All posts by Steven Netting

VPN-like functionality over ssh tunnel (sshuttle)

Running TCP over TCP (for example, TCP over an SSH tunnel) results in poor performance and reliability.  There’s several ways to do this; for example basic port forwarding in ssh or via pppd over ssh.

However, there’s a much nicer solution:  sshuttle!

From GitHub:

“As far as I know, sshuttle is the only program that solves the following common case:

  • Your client machine (or router) is Linux, FreeBSD, or MacOS.
  • You have access to a remote network via ssh.
  • You don’t necessarily have admin access on the remote network.
  • The remote network has no VPN, or only stupid/complex VPN protocols (IPsec, PPTP, etc). Or maybe you are the admin and you just got frustrated with the awful state of VPN tools.
  • You don’t want to create an ssh port forward for every single host/port on the remote network.
  • You hate openssh’s port forwarding because it’s randomly slow and/or stupid.
  • You can’t use openssh’s PermitTunnel feature because it’s disabled by default on openssh servers; plus it does TCP-over-TCP, which has terrible performance (see below).”

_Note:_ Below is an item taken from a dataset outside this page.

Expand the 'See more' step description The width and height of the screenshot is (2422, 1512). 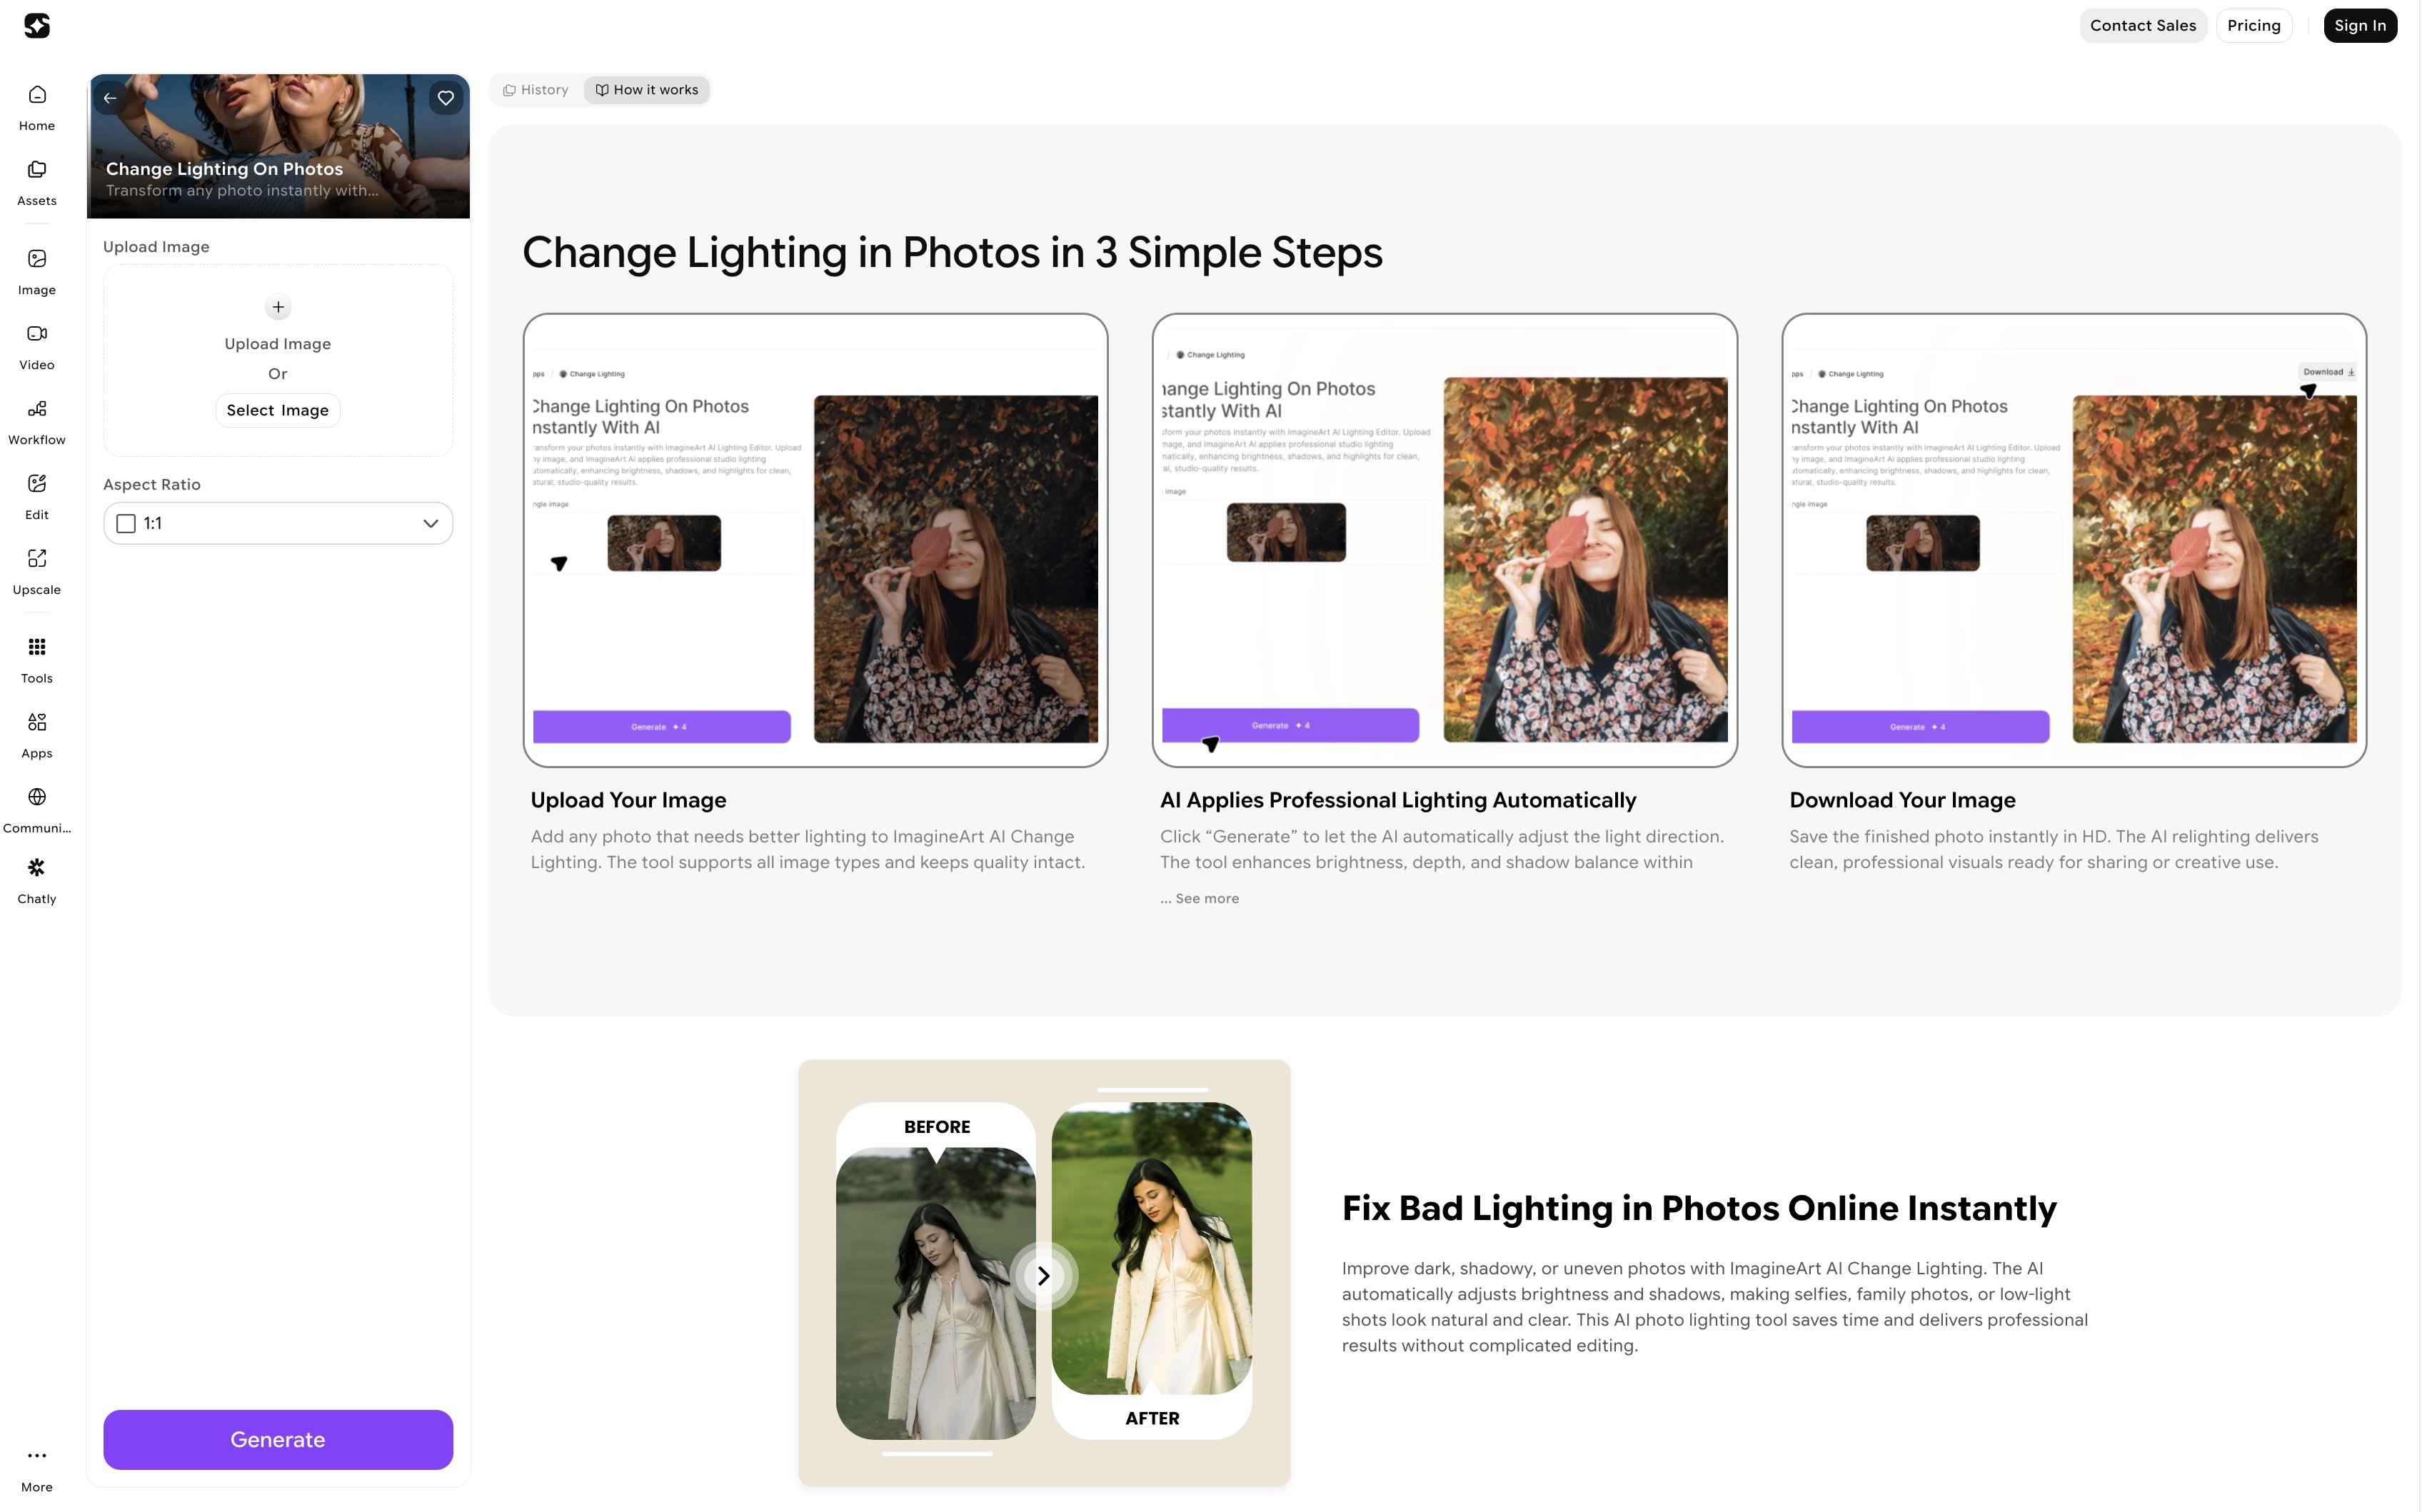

‘sshuttle’ appears to be available in both in the standard debian/ubuntu repos and the RHEL/Centos EPEL repo.

The following creates ane then routes all traffic (including DNS lookuos) over a ‘VPN-like’ ssh tunnel.

sudo sshuttle --dns -r <user>@<target host>:<port> 0/0 -vv

Once this is working you can drop the -vv (verbose level 2).  Also, if you’re not concerned about DNS hijacking you can omit the –dns to speed up DNS lookups (resolve locally).  To stop the tunnel just CTRL-C.

The man page for sshuttle is quite detailed; check there for more information.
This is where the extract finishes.